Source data

___

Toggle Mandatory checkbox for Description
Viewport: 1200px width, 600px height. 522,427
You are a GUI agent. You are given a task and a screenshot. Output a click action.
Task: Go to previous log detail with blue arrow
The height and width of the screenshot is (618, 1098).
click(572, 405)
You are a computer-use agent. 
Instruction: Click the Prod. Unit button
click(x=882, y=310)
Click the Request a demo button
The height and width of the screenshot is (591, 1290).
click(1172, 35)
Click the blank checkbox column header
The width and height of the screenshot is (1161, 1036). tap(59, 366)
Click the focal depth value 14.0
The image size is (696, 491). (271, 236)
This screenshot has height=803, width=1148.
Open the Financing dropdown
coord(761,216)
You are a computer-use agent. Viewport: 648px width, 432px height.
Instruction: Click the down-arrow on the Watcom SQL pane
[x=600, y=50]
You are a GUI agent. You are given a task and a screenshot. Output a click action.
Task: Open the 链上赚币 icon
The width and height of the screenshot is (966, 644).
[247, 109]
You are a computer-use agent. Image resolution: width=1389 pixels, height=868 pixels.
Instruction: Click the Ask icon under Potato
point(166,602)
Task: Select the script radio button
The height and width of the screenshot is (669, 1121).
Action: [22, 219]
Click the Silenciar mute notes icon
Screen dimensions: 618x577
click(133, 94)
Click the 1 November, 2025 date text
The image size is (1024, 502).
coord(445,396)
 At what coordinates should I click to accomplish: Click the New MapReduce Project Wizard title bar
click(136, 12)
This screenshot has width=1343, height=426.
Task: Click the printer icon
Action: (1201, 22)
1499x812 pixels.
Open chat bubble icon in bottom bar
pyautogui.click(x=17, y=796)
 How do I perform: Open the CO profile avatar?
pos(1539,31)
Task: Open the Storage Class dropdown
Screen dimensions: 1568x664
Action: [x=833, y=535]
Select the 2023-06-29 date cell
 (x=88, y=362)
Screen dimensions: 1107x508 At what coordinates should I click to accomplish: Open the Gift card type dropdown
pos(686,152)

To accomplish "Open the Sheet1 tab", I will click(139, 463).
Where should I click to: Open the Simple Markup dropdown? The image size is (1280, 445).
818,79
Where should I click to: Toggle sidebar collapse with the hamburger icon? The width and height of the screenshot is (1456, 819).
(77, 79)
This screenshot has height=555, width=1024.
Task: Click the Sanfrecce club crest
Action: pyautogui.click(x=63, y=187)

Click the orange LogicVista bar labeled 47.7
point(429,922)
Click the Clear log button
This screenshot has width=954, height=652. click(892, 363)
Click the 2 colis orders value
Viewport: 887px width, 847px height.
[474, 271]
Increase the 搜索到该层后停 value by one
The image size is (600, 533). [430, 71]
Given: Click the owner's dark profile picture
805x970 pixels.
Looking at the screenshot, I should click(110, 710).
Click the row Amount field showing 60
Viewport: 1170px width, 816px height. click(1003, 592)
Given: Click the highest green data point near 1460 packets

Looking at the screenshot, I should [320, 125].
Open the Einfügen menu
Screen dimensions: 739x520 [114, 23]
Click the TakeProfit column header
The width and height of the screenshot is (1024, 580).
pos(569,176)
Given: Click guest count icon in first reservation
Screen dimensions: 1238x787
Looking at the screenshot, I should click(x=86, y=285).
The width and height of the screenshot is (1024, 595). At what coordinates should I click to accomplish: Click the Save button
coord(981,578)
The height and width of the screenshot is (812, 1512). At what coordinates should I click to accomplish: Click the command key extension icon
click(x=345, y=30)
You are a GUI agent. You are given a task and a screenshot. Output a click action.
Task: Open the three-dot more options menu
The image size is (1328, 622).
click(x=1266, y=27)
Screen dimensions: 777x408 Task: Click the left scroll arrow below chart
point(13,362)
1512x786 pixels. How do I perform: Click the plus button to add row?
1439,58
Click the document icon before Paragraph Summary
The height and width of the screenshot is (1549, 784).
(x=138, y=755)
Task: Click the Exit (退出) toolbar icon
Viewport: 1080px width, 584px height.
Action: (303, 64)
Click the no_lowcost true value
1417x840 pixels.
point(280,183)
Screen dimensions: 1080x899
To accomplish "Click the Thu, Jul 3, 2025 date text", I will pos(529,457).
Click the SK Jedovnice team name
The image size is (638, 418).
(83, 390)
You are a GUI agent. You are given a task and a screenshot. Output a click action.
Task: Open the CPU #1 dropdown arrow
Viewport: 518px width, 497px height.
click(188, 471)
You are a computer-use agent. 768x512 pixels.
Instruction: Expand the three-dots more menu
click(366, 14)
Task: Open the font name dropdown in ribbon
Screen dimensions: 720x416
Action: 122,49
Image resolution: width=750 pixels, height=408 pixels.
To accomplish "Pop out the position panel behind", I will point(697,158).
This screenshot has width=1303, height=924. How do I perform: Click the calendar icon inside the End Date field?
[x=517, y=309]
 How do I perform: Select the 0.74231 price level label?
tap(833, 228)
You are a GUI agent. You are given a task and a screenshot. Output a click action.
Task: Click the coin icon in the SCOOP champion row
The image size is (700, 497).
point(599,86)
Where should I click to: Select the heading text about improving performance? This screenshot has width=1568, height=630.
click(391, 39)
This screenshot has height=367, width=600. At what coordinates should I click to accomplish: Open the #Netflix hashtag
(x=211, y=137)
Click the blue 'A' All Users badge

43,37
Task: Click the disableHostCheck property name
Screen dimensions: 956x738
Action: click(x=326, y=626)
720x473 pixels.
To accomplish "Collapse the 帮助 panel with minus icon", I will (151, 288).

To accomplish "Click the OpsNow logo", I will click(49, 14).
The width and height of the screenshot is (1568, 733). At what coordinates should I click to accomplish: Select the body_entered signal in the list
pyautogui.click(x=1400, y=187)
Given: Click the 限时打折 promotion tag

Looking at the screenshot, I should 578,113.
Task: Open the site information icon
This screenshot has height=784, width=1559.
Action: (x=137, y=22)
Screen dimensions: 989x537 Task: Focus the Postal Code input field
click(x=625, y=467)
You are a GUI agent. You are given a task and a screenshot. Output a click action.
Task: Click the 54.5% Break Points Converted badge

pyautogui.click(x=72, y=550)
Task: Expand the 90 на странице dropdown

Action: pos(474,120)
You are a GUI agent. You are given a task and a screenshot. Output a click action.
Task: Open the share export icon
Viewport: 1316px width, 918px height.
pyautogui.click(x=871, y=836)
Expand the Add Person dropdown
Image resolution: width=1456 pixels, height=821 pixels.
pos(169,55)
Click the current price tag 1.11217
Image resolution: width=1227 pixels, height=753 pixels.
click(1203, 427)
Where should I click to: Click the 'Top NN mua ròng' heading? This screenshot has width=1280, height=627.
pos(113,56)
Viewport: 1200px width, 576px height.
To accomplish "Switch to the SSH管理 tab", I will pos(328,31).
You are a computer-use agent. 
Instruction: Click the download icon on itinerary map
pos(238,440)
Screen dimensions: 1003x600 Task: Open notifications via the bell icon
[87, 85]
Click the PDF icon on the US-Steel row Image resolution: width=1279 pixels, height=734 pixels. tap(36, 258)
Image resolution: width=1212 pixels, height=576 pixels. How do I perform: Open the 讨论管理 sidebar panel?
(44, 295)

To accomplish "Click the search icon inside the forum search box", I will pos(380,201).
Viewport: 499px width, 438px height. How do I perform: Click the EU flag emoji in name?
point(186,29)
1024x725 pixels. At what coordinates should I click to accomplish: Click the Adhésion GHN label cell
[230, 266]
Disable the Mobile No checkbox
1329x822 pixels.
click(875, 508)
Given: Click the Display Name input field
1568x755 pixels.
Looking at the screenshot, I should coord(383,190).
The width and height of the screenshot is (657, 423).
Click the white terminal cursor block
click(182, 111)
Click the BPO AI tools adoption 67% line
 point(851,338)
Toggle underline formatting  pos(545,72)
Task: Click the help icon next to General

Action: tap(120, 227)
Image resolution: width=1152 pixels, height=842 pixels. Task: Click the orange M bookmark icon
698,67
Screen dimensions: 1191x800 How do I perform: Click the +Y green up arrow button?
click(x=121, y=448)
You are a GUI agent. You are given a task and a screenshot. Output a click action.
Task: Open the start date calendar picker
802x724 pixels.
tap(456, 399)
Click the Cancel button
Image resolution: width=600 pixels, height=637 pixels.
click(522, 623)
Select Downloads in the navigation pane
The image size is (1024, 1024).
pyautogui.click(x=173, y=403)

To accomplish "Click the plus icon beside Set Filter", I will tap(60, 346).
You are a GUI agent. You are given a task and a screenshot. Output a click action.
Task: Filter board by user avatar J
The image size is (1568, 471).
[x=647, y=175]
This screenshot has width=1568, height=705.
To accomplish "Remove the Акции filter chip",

___

> _Prompt_
Please gather every line in the data above that contains the word "Select" and copy each one as it appears.

> _Task response_
Task: Select the script radio button
Select the 2023-06-29 date cell
 How do I perform: Select the 0.74231 price level label?
Where should I click to: Select the heading text about improving performance? This screenshot has width=1568, height=630.
The width and height of the screenshot is (1568, 733). At what coordinates should I click to accomplish: Select the body_entered signal in the list
Select Downloads in the navigation pane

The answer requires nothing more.